Start of Block

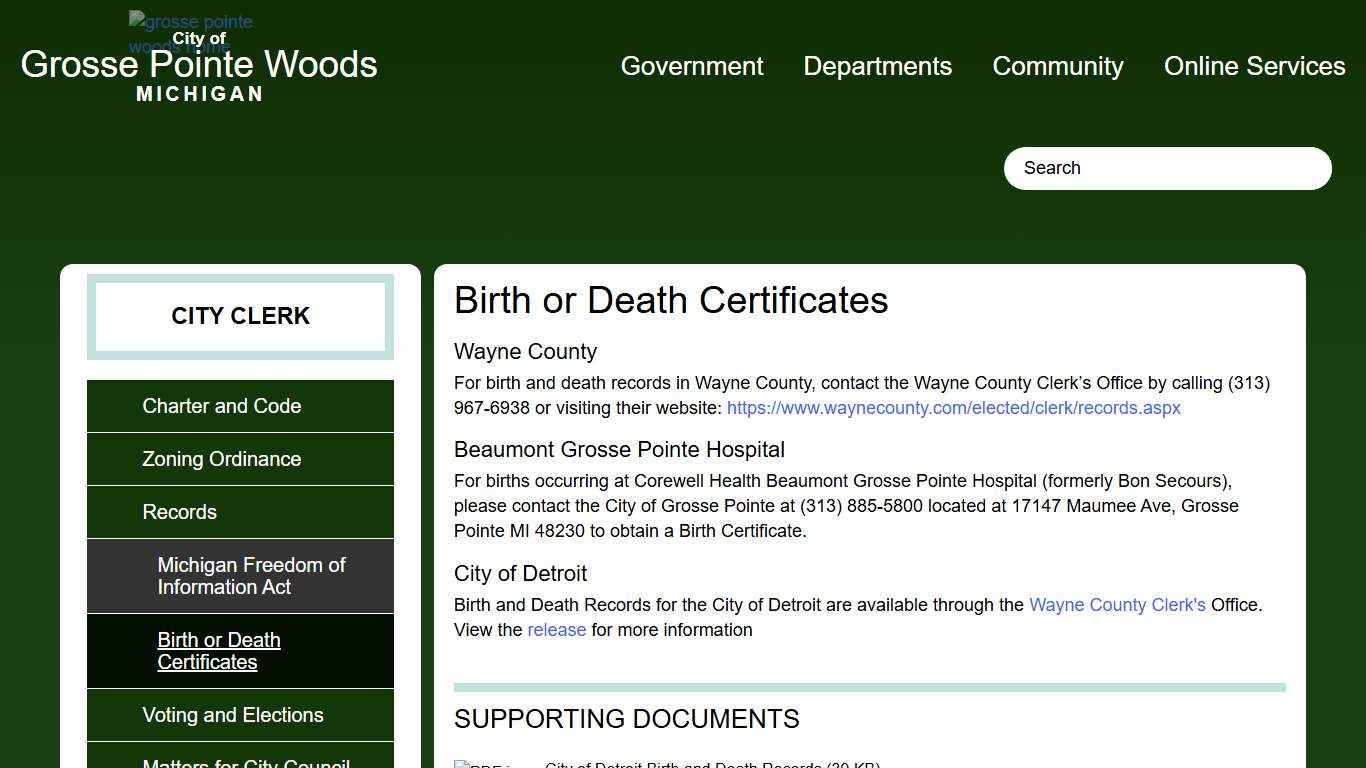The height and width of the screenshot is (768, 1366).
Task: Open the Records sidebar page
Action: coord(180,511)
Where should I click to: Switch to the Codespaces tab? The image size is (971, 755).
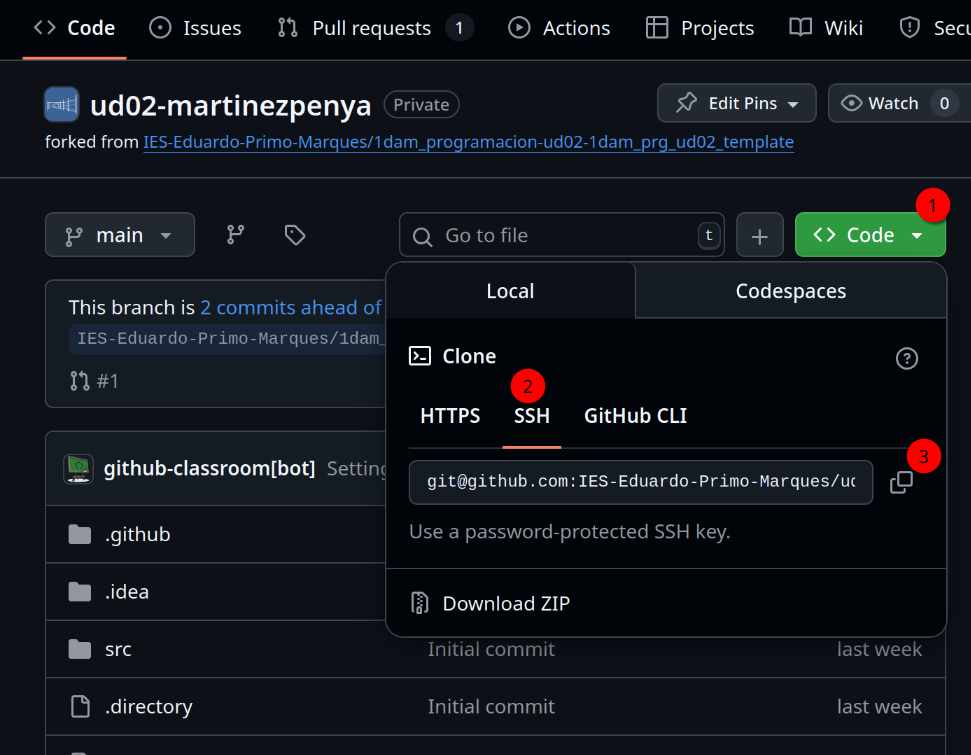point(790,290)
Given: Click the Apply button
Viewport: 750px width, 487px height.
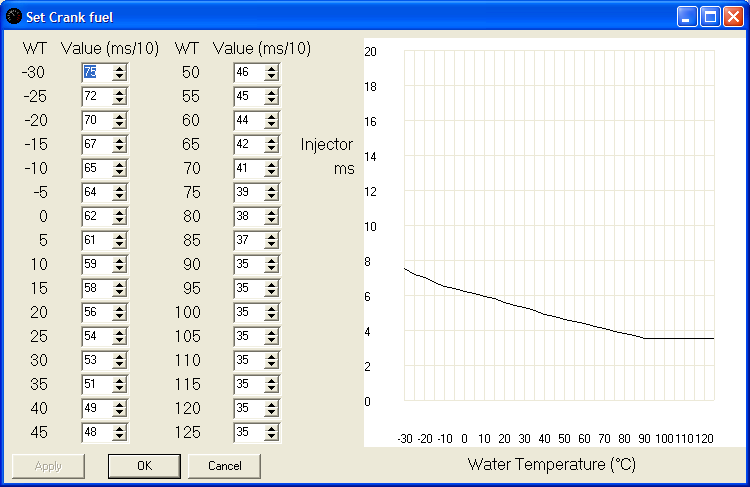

End of Block

*TASK PROMPT:*
Starting at the line that contains "Where should I", write out every line through the end of the entries, both ends included, without any pictures.

*COMPLETED EXERCISE:*
Where should I click to: Switch to the Codespaces tab? The image size is (971, 755).
point(790,290)
Given: Click the Apply button
Viewport: 750px width, 487px height.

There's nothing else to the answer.